:: PROBLEM REQUIREMENTS ::
Retyping the entries exactly is all that is required.

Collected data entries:
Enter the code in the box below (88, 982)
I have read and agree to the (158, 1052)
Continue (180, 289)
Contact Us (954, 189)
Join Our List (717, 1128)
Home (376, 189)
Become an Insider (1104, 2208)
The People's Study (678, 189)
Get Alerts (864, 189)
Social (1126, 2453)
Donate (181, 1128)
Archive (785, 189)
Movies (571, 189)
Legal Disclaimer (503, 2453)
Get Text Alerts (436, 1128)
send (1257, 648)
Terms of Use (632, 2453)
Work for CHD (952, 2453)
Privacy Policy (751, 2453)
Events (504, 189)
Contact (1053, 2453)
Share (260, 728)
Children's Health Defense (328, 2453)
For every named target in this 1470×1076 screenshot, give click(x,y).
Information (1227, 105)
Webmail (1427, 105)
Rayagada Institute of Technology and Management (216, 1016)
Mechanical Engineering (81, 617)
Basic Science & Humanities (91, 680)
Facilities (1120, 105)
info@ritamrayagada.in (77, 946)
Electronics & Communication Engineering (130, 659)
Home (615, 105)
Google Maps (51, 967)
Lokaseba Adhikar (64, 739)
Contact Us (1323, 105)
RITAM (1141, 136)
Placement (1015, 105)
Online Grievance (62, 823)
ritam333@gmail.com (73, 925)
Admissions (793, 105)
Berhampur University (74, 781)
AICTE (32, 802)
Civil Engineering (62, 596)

:: WRITTEN ANSWER ::
Enter the code in the box below (88, 982)
I have read and agree to the (158, 1052)
Continue (180, 289)
Contact Us (954, 189)
Join Our List (717, 1128)
Home (376, 189)
Become an Insider (1104, 2208)
The People's Study (678, 189)
Get Alerts (864, 189)
Social (1126, 2453)
Donate (181, 1128)
Archive (785, 189)
Movies (571, 189)
Legal Disclaimer (503, 2453)
Get Text Alerts (436, 1128)
send (1257, 648)
Terms of Use (632, 2453)
Work for CHD (952, 2453)
Privacy Policy (751, 2453)
Events (504, 189)
Contact (1053, 2453)
Share (260, 728)
Children's Health Defense (328, 2453)
For every named target in this 1470×1076 screenshot, give click(x,y).
Information (1227, 105)
Webmail (1427, 105)
Rayagada Institute of Technology and Management (216, 1016)
Mechanical Engineering (81, 617)
Basic Science & Humanities (91, 680)
Facilities (1120, 105)
info@ritamrayagada.in (77, 946)
Electronics & Communication Engineering (130, 659)
Home (615, 105)
Google Maps (51, 967)
Lokaseba Adhikar (64, 739)
Contact Us (1323, 105)
RITAM (1141, 136)
Placement (1015, 105)
Online Grievance (62, 823)
ritam333@gmail.com (73, 925)
Admissions (793, 105)
Berhampur University (74, 781)
AICTE (32, 802)
Civil Engineering (62, 596)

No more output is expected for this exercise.